• _TASK BRIEF_
Return each record shown below exactly, with none omitted.

• _AVAILABLE RECORDS_
_ _ _

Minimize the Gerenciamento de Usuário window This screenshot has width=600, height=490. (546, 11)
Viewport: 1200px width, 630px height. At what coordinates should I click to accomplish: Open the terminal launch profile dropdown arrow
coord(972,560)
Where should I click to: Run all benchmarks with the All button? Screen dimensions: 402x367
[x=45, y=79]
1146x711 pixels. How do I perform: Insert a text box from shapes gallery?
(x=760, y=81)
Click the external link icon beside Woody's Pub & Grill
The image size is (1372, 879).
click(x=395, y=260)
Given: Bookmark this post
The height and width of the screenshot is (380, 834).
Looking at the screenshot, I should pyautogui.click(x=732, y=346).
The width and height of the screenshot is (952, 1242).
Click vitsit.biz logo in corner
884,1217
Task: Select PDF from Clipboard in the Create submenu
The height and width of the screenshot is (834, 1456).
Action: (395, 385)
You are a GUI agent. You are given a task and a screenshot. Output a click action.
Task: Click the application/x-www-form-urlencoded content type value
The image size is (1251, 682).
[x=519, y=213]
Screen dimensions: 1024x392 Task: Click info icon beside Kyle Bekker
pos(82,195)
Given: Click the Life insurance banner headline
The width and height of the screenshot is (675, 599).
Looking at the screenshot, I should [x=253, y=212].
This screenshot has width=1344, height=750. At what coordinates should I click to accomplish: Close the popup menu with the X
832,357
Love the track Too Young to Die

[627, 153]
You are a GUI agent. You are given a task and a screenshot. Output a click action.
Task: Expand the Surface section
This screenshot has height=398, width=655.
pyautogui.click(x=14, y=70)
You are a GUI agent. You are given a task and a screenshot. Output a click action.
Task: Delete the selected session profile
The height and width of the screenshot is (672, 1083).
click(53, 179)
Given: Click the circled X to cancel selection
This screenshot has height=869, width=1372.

_ _ _

• _OUTPUT FOR THIS EXERCISE_
Minimize the Gerenciamento de Usuário window This screenshot has width=600, height=490. (546, 11)
Viewport: 1200px width, 630px height. At what coordinates should I click to accomplish: Open the terminal launch profile dropdown arrow
coord(972,560)
Where should I click to: Run all benchmarks with the All button? Screen dimensions: 402x367
[x=45, y=79]
1146x711 pixels. How do I perform: Insert a text box from shapes gallery?
(x=760, y=81)
Click the external link icon beside Woody's Pub & Grill
The image size is (1372, 879).
click(x=395, y=260)
Given: Bookmark this post
The height and width of the screenshot is (380, 834).
Looking at the screenshot, I should pyautogui.click(x=732, y=346).
The width and height of the screenshot is (952, 1242).
Click vitsit.biz logo in corner
884,1217
Task: Select PDF from Clipboard in the Create submenu
The height and width of the screenshot is (834, 1456).
Action: (395, 385)
You are a GUI agent. You are given a task and a screenshot. Output a click action.
Task: Click the application/x-www-form-urlencoded content type value
The image size is (1251, 682).
[x=519, y=213]
Screen dimensions: 1024x392 Task: Click info icon beside Kyle Bekker
pos(82,195)
Given: Click the Life insurance banner headline
The width and height of the screenshot is (675, 599).
Looking at the screenshot, I should [x=253, y=212].
This screenshot has width=1344, height=750. At what coordinates should I click to accomplish: Close the popup menu with the X
832,357
Love the track Too Young to Die

[627, 153]
You are a GUI agent. You are given a task and a screenshot. Output a click action.
Task: Expand the Surface section
This screenshot has height=398, width=655.
pyautogui.click(x=14, y=70)
You are a GUI agent. You are given a task and a screenshot. Output a click action.
Task: Delete the selected session profile
The height and width of the screenshot is (672, 1083).
click(53, 179)
Given: Click the circled X to cancel selection
This screenshot has height=869, width=1372.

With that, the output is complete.